With both ends included, repeat exactly the lines of the entries below from the one containing "Viewport: 1024px width, 747px" down to the one containing "Click the Default", and no others.

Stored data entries
■ ■ ■
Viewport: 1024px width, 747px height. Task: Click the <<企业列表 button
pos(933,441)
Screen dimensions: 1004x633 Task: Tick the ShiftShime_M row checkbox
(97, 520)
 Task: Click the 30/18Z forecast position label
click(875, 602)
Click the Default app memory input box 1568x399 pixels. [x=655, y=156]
■ ■ ■
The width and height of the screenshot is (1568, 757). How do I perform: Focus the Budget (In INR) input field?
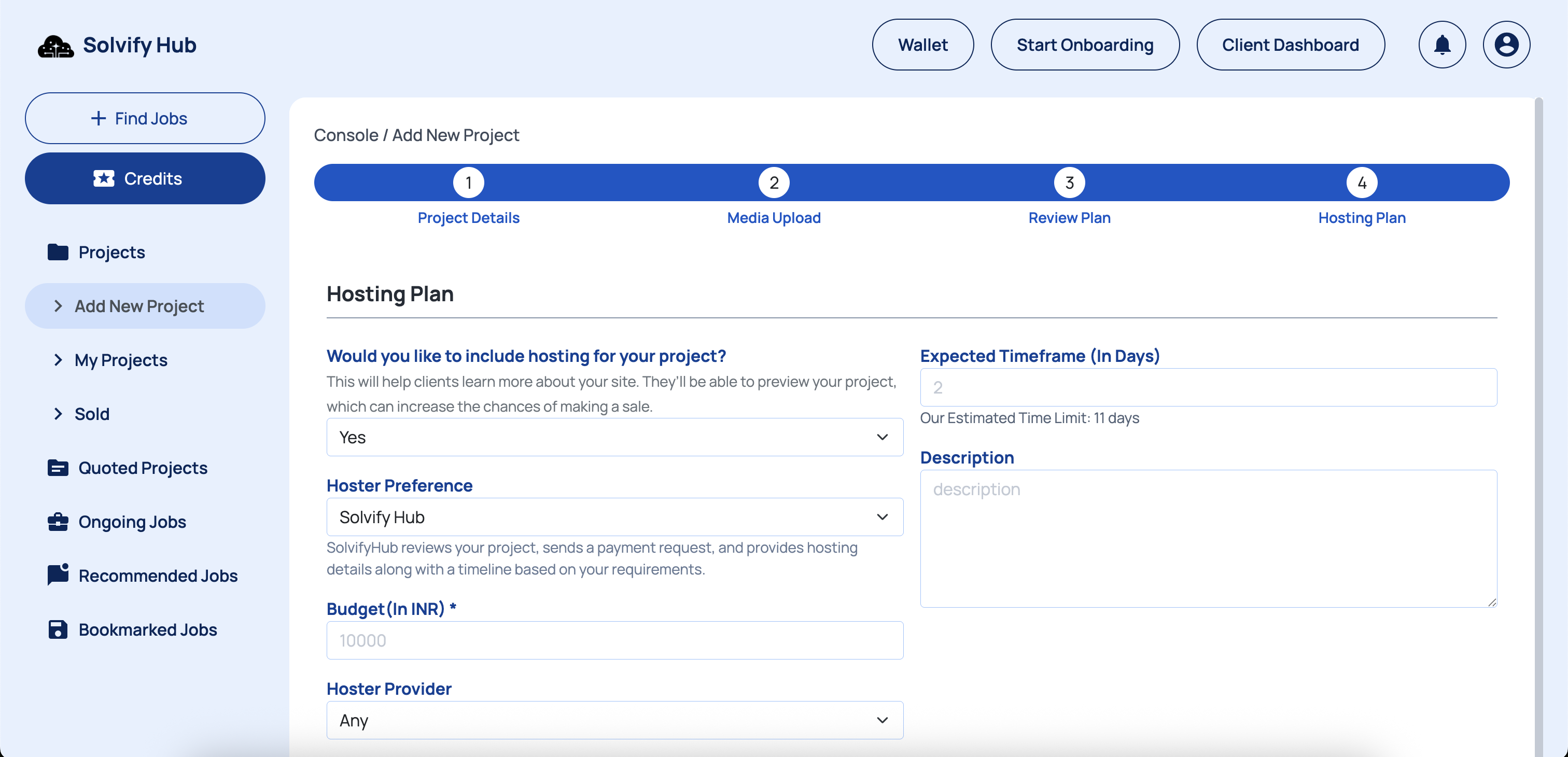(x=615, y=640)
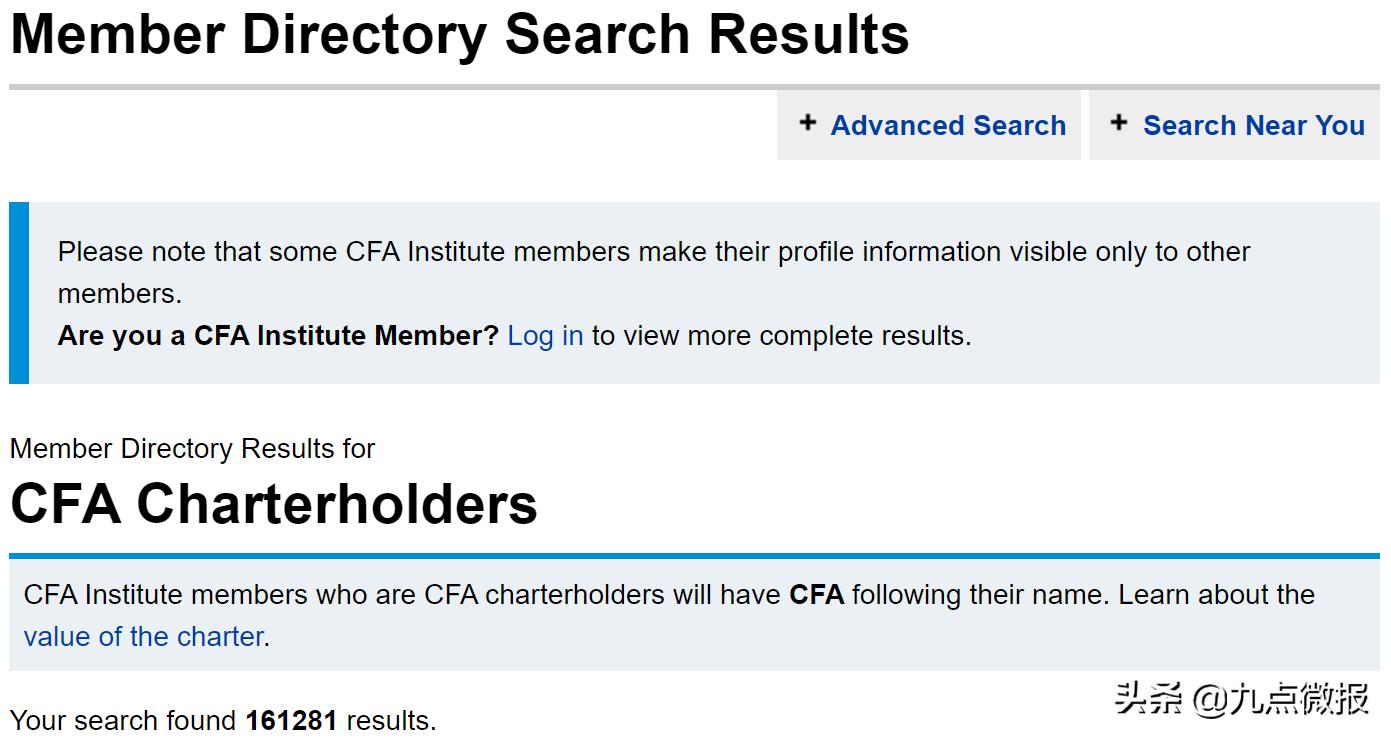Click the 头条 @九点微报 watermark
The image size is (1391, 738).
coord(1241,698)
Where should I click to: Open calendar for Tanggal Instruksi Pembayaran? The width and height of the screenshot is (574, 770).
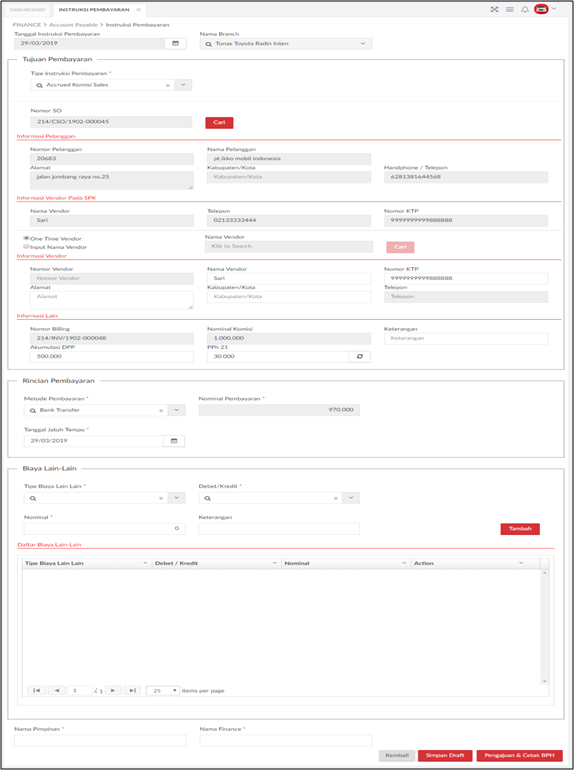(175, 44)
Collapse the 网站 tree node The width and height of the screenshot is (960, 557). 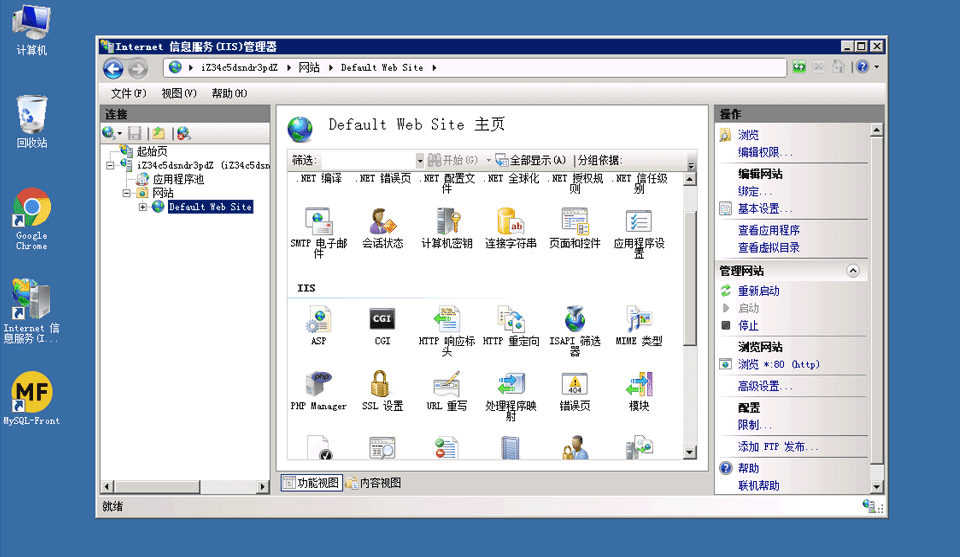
■ ■ ■
Solution for this problem:
Viewport: 1024px width, 747px height. Task: Click the <<企业列表 button
pos(933,441)
Screen dimensions: 1004x633 Task: Tick the ShiftShime_M row checkbox
(97, 520)
 Task: Click the 30/18Z forecast position label
click(875, 602)
Click the Default app memory input box 1568x399 pixels. [x=655, y=156]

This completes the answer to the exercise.